> Goal
In the financial statement notes below, over what period are capitalized software costs amortized?

> Page
[Start]

The Company capitalizes certain costs incurred during the
application development stage associated with the development of
new software products for internal use. Research and development
costs in the preliminary project stage are expensed. Internal
and external training costs and maintenance costs in the
post-implementation operation stage are also expensed.
Capitalized software costs are amortized over the estimated
useful lives of the software, ranging from 3 to 7 years and
commencing upon operational use.
Goodwill
and Other Intangible Assets
Goodwill represents the excess of the cost of an acquired
business over the fair value of the identifiable tangible and
intangible assets and liabilities assumed in a business
combination. Identifiable intangible assets include customer
relationships and non-compete agreements. The fair value of
these intangible assets at the time of acquisition is estimated
based upon discounted future cash flow projections. The customer
relationships are amortized on a straight-line basis over the
expected average life of the acquired accounts, which is
typically five years based upon a number of factors, including
longevity of customers acquired and historical retention rates.
The non-compete agreements are amortized on a straight-line
basis over the term of the agreements, which are between two to
five years.
68
SWISHER
HYGIENE INC. AND SUBSIDIARIES
NOTES TO
CONSOLIDATED FINANCIAL
STATEMENTS (Continued)
The Company tests goodwill and intangible assets for impairment
annually or more frequently if indicators for potential
impairment exist. Impairment testing is performed at the
reporting unit level. Under generally accepted accounting
principles, a reporting unit is either the equivalent to, or one
level below, an operating segment. The test to evaluate for
impairment is a two-step process. In the first step, we compare
the fair value of each reporting unit to its carrying value. If
the fair value of the reporting unit is less than its carrying
value, we perform a second step to determine the implied fair
value of goodwill associated with that reporting unit. If the
carrying value of goodwill exceeds the implied fair value of
goodwill, such excess represents the amount of goodwill
impairment.
Determining the fair value of a reporting unit includes the use
of significant estimates and assumptions. Management utilizes a
discounted cash flow technique as a means for estimating fair
value. This discounted cash flow analysis requires various
judgmental assumptions including those about future cash flows,
customer growth rates and discount rates. Expected cash flows
are based on historical customer growth, including attrition,
and continued long term growth of the business. The discount
rates used for the analysis reflect a weighted average cost of
capital based on industry and capital structure adjusted for
equity risk and size risk premiums. These estimates can be
affected by factors such as customer growth, pricing, and
economic conditions that can be difficult to predict. As part of
this impairment testing, management also assesses the useful
lives assigned to the customer relationships and non-compete
agreements. There were no impairment losses on goodwill or other
intangible assets for the year ended December 31, 2010. For
the years ended December 31, 2009 and 2008, we recognized
impairment losses on goodwill and other intangible assets of
$30,000 and $223,000, respectively.

[End]

> Data entries
[Start]

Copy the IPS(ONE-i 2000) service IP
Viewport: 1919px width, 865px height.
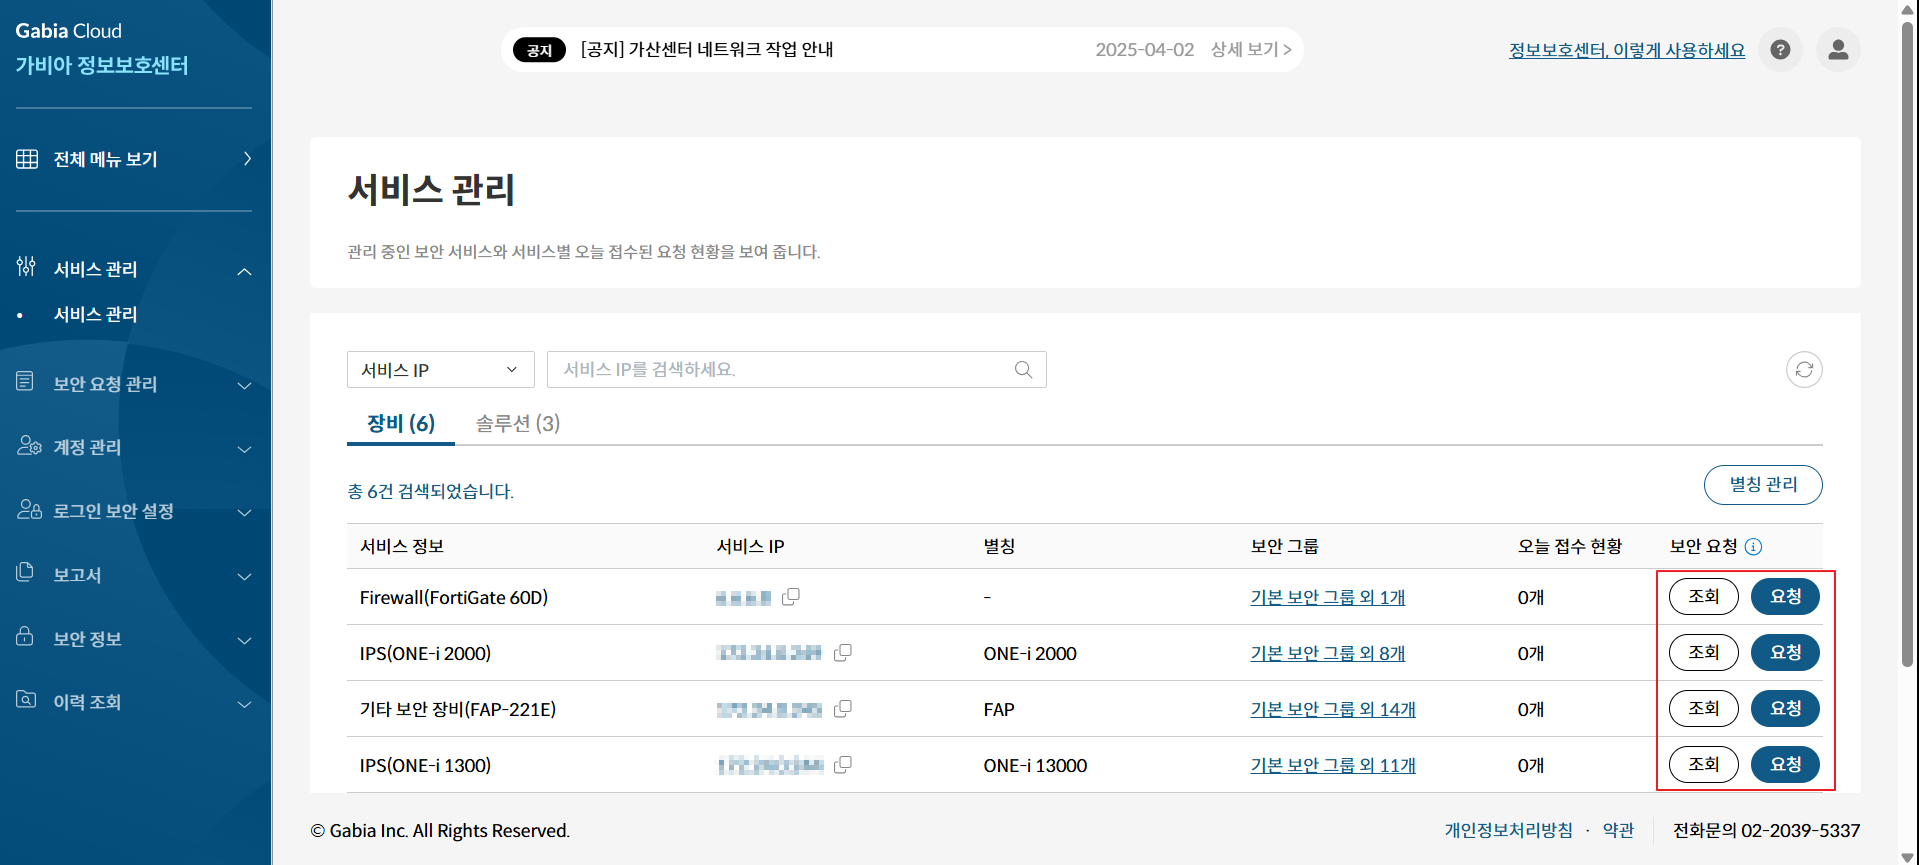[x=843, y=653]
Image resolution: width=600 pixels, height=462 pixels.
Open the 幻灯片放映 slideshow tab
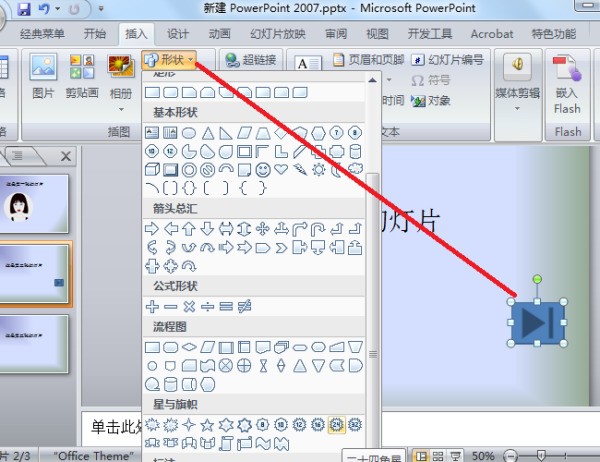tap(279, 33)
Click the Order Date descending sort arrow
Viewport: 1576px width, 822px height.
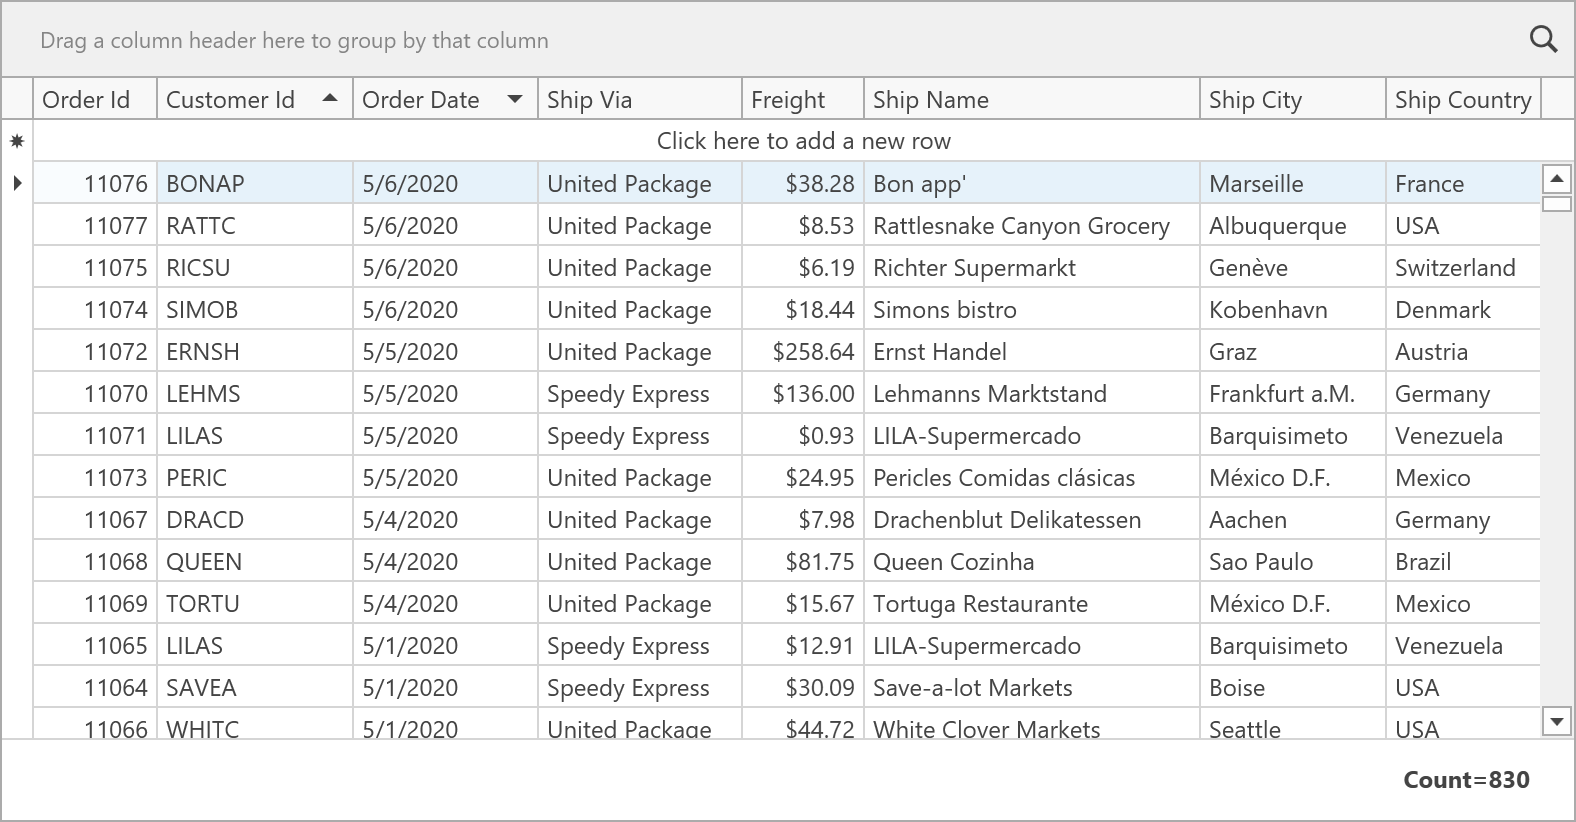coord(515,99)
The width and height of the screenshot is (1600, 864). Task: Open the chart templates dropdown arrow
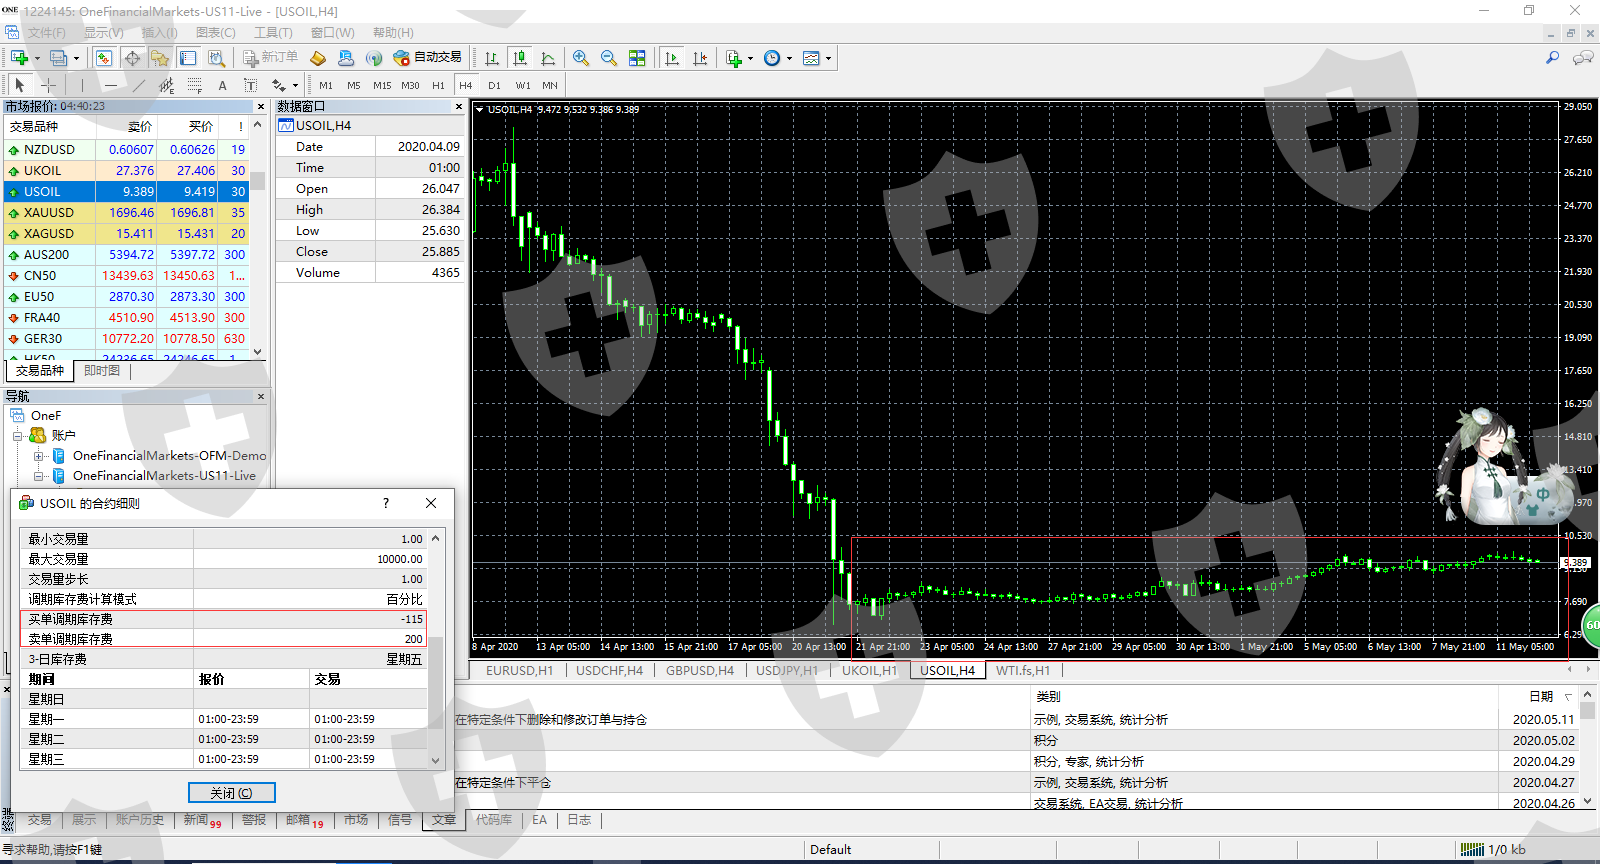pos(828,58)
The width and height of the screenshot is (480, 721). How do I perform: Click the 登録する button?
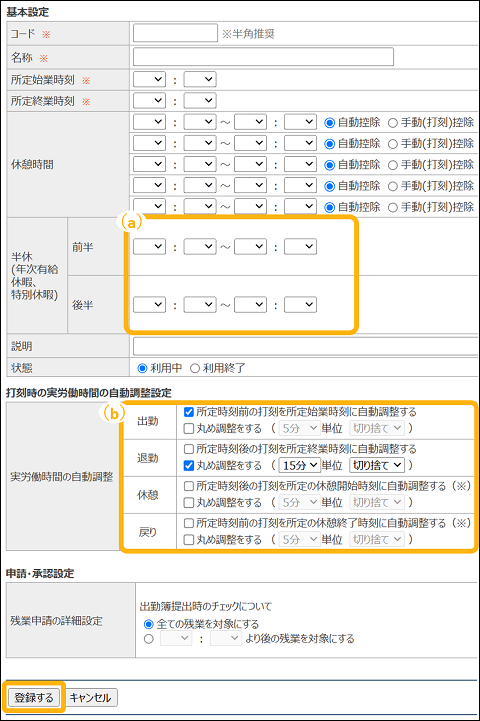(34, 697)
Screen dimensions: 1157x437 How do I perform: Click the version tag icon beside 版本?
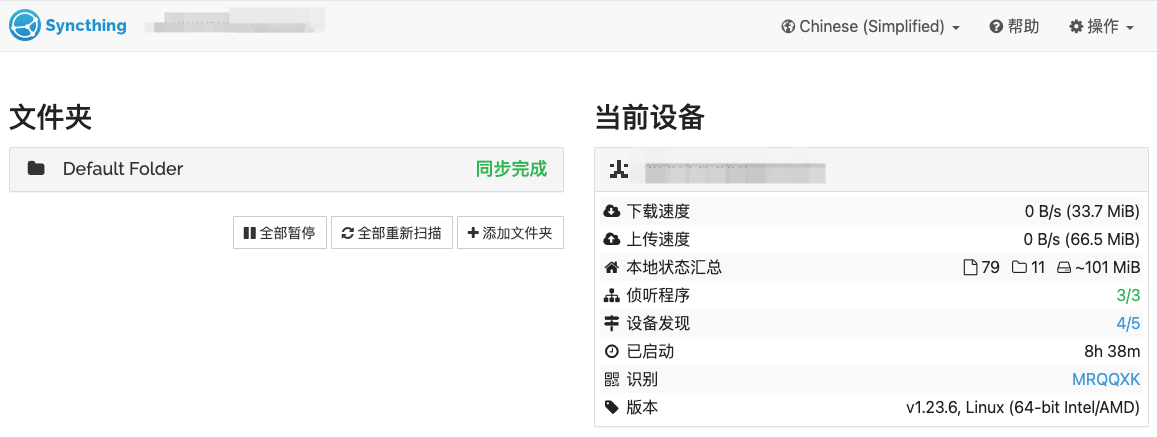(x=612, y=407)
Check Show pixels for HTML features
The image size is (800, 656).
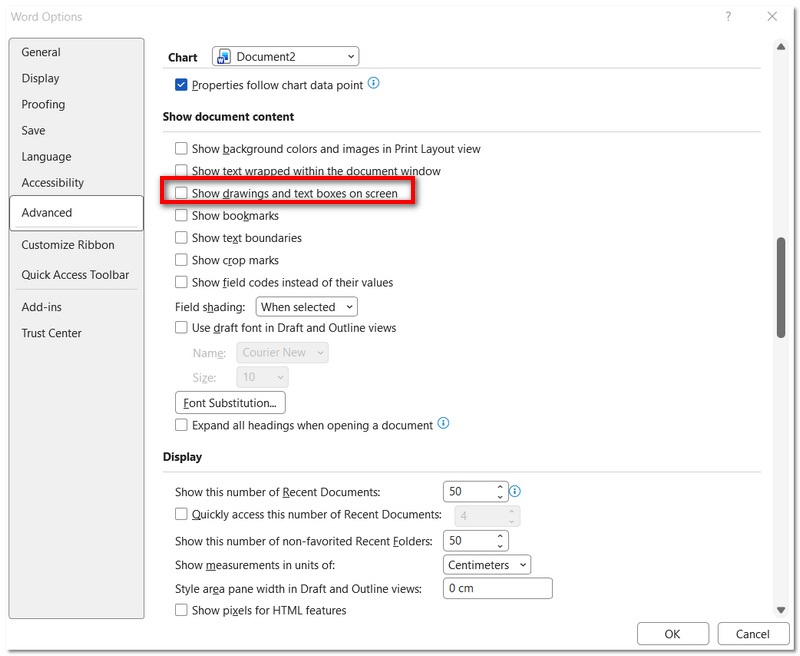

[End]

> Task response
Over the software's estimated useful life of 3 to 7 years, starting when it enters operational use.